Aca-fandom and Beyond: Roberta Pearson and Alexis Lothian (Part Two)

Roberta Pearson: You and I differ so radically with regard to what constitutes our acafandom that it’s difficult for me to respond to the substance of your post (not having had experience of the kind of fandom in which you’re involved). I’m going to use what you say to continue to meditate on what we might mean by acafan and whether it’s a useful label.

It’s interesting that you, like many others, have the urge to self-confession. You say that the overlap of fandom and academia in your life has everything to do with personal ethics, particularly through the feminist science fiction convention where you serve as an advocate of transformative fan works. You also say that you’re not at the moment a fan of a particular text but rather as I suggested in my original post a fan of fandom. I’m glad that you’re ‘self-confessing’ this way and also glad that other people here have given into the urge, since it may be these self-confessions that help us to refine the acafan label.

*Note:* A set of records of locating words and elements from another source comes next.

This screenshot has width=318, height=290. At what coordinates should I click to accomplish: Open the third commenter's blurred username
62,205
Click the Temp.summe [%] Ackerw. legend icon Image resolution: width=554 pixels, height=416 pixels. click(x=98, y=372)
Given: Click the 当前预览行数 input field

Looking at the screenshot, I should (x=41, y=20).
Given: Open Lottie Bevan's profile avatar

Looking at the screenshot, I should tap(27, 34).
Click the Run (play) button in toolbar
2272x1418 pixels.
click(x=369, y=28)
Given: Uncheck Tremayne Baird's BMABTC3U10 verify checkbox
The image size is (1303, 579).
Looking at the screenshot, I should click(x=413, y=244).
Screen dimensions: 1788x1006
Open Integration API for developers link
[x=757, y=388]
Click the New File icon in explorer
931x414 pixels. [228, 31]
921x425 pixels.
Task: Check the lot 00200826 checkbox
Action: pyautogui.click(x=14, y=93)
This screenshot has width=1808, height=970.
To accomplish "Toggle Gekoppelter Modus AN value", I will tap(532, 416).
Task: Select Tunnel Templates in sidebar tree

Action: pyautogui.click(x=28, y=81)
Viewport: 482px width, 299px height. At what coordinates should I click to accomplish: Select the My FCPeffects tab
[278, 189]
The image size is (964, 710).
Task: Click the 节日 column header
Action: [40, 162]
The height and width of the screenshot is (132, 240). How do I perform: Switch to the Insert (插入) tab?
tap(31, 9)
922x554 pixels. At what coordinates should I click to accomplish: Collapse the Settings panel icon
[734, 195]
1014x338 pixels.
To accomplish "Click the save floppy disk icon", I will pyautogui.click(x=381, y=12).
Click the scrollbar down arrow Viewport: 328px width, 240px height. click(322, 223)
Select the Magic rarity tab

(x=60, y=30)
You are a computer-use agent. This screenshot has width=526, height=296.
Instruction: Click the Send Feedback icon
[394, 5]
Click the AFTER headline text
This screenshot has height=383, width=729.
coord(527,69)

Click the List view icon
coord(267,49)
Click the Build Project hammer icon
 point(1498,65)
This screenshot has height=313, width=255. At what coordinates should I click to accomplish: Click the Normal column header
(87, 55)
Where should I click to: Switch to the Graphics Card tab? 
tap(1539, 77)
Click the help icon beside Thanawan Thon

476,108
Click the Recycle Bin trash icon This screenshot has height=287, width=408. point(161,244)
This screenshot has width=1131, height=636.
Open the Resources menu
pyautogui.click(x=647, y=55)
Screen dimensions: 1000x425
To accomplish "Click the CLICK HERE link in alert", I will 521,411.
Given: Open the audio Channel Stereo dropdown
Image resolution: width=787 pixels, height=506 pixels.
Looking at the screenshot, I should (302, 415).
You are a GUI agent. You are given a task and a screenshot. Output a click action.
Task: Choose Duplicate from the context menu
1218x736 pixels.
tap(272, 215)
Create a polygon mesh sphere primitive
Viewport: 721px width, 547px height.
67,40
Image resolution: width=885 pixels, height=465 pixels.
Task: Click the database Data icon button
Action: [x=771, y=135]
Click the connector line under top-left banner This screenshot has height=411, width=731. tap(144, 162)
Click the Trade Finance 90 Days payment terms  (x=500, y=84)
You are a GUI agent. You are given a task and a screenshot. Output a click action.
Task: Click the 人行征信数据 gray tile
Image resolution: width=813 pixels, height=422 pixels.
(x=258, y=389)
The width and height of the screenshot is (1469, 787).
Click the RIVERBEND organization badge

In terms of the matrix of acafandom that I began to develop above, you’d be a non-tenured, transformational fan of fandom, and now I would add with a strong stake in this identity. I’d be a tenured, affirmational fan of particular texts without a particularly strong stake in this identity, except for my continuing connections with Sherlockian friends and my decade long attempt to write my book about Star Trek as television. I think the identity issue might be a key differentiator not only amongst fans but amongst acafans as well. Being an empiricist at heart (although not a raw positivist) I’m tempted to put together a little questionaire for everyone participating in this site to see if we can come up with an acafandom matrix. .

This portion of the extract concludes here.